- [Your goal] Copy out every line of the material below, word for word, without changing anything.

- [Source data]
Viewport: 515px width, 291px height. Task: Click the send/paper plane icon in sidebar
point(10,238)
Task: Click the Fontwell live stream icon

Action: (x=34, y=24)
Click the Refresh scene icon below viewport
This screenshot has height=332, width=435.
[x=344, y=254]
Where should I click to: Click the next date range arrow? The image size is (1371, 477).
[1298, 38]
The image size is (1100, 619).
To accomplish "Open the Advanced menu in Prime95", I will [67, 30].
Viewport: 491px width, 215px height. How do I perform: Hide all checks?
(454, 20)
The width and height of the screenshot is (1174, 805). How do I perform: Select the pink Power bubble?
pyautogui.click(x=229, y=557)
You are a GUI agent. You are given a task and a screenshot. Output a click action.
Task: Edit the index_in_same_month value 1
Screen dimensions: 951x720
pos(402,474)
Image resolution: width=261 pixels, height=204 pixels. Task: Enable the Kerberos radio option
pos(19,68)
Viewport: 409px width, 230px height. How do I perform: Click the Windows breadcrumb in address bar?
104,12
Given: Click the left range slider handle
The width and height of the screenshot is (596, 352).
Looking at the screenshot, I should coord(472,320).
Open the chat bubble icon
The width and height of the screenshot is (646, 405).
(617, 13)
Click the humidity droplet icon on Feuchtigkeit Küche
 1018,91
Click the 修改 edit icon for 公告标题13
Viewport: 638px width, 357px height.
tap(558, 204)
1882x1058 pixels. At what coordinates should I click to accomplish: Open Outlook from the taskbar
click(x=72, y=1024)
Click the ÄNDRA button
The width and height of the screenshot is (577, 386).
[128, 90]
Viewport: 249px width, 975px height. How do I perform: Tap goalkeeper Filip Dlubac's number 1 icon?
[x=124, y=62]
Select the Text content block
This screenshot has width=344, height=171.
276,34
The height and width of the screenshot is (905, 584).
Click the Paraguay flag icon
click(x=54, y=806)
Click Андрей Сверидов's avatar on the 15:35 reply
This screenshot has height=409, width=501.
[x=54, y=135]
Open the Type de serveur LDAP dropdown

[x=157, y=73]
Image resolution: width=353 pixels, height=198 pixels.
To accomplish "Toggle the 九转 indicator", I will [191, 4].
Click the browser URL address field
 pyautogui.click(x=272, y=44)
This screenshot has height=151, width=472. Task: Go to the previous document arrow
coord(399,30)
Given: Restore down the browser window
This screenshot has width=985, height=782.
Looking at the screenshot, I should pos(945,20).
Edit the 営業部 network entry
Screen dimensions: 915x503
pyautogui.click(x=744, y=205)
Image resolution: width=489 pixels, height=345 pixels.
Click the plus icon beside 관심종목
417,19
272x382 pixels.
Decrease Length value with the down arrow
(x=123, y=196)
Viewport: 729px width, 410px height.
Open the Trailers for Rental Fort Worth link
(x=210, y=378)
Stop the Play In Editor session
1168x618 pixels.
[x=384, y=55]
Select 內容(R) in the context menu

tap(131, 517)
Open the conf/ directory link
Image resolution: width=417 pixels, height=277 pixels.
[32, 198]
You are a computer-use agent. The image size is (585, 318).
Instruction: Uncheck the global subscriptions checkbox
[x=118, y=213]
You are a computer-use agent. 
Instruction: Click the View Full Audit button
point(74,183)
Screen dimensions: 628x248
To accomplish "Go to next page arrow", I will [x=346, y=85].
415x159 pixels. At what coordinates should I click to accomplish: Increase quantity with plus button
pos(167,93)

- [Answer to this task]
Viewport: 515px width, 291px height. Task: Click the send/paper plane icon in sidebar
point(10,238)
Task: Click the Fontwell live stream icon

Action: (x=34, y=24)
Click the Refresh scene icon below viewport
This screenshot has height=332, width=435.
[x=344, y=254]
Where should I click to: Click the next date range arrow? The image size is (1371, 477).
[1298, 38]
The image size is (1100, 619).
To accomplish "Open the Advanced menu in Prime95", I will [67, 30].
Viewport: 491px width, 215px height. How do I perform: Hide all checks?
(454, 20)
The width and height of the screenshot is (1174, 805). How do I perform: Select the pink Power bubble?
pyautogui.click(x=229, y=557)
You are a GUI agent. You are given a task and a screenshot. Output a click action.
Task: Edit the index_in_same_month value 1
Screen dimensions: 951x720
pos(402,474)
Image resolution: width=261 pixels, height=204 pixels. Task: Enable the Kerberos radio option
pos(19,68)
Viewport: 409px width, 230px height. How do I perform: Click the Windows breadcrumb in address bar?
104,12
Given: Click the left range slider handle
The width and height of the screenshot is (596, 352).
Looking at the screenshot, I should coord(472,320).
Open the chat bubble icon
The width and height of the screenshot is (646, 405).
(617, 13)
Click the humidity droplet icon on Feuchtigkeit Küche
 1018,91
Click the 修改 edit icon for 公告标题13
Viewport: 638px width, 357px height.
tap(558, 204)
1882x1058 pixels. At what coordinates should I click to accomplish: Open Outlook from the taskbar
click(x=72, y=1024)
Click the ÄNDRA button
The width and height of the screenshot is (577, 386).
[128, 90]
Viewport: 249px width, 975px height. How do I perform: Tap goalkeeper Filip Dlubac's number 1 icon?
[x=124, y=62]
Select the Text content block
This screenshot has width=344, height=171.
276,34
The height and width of the screenshot is (905, 584).
Click the Paraguay flag icon
click(x=54, y=806)
Click Андрей Сверидов's avatar on the 15:35 reply
This screenshot has height=409, width=501.
[x=54, y=135]
Open the Type de serveur LDAP dropdown

[x=157, y=73]
Image resolution: width=353 pixels, height=198 pixels.
To accomplish "Toggle the 九转 indicator", I will [191, 4].
Click the browser URL address field
 pyautogui.click(x=272, y=44)
This screenshot has height=151, width=472. Task: Go to the previous document arrow
coord(399,30)
Given: Restore down the browser window
This screenshot has width=985, height=782.
Looking at the screenshot, I should pos(945,20).
Edit the 営業部 network entry
Screen dimensions: 915x503
pyautogui.click(x=744, y=205)
Image resolution: width=489 pixels, height=345 pixels.
Click the plus icon beside 관심종목
417,19
272x382 pixels.
Decrease Length value with the down arrow
(x=123, y=196)
Viewport: 729px width, 410px height.
Open the Trailers for Rental Fort Worth link
(x=210, y=378)
Stop the Play In Editor session
1168x618 pixels.
[x=384, y=55]
Select 內容(R) in the context menu

tap(131, 517)
Open the conf/ directory link
Image resolution: width=417 pixels, height=277 pixels.
[32, 198]
You are a computer-use agent. The image size is (585, 318).
Instruction: Uncheck the global subscriptions checkbox
[x=118, y=213]
You are a computer-use agent. 
Instruction: Click the View Full Audit button
point(74,183)
Screen dimensions: 628x248
To accomplish "Go to next page arrow", I will [x=346, y=85].
415x159 pixels. At what coordinates should I click to accomplish: Increase quantity with plus button
pos(167,93)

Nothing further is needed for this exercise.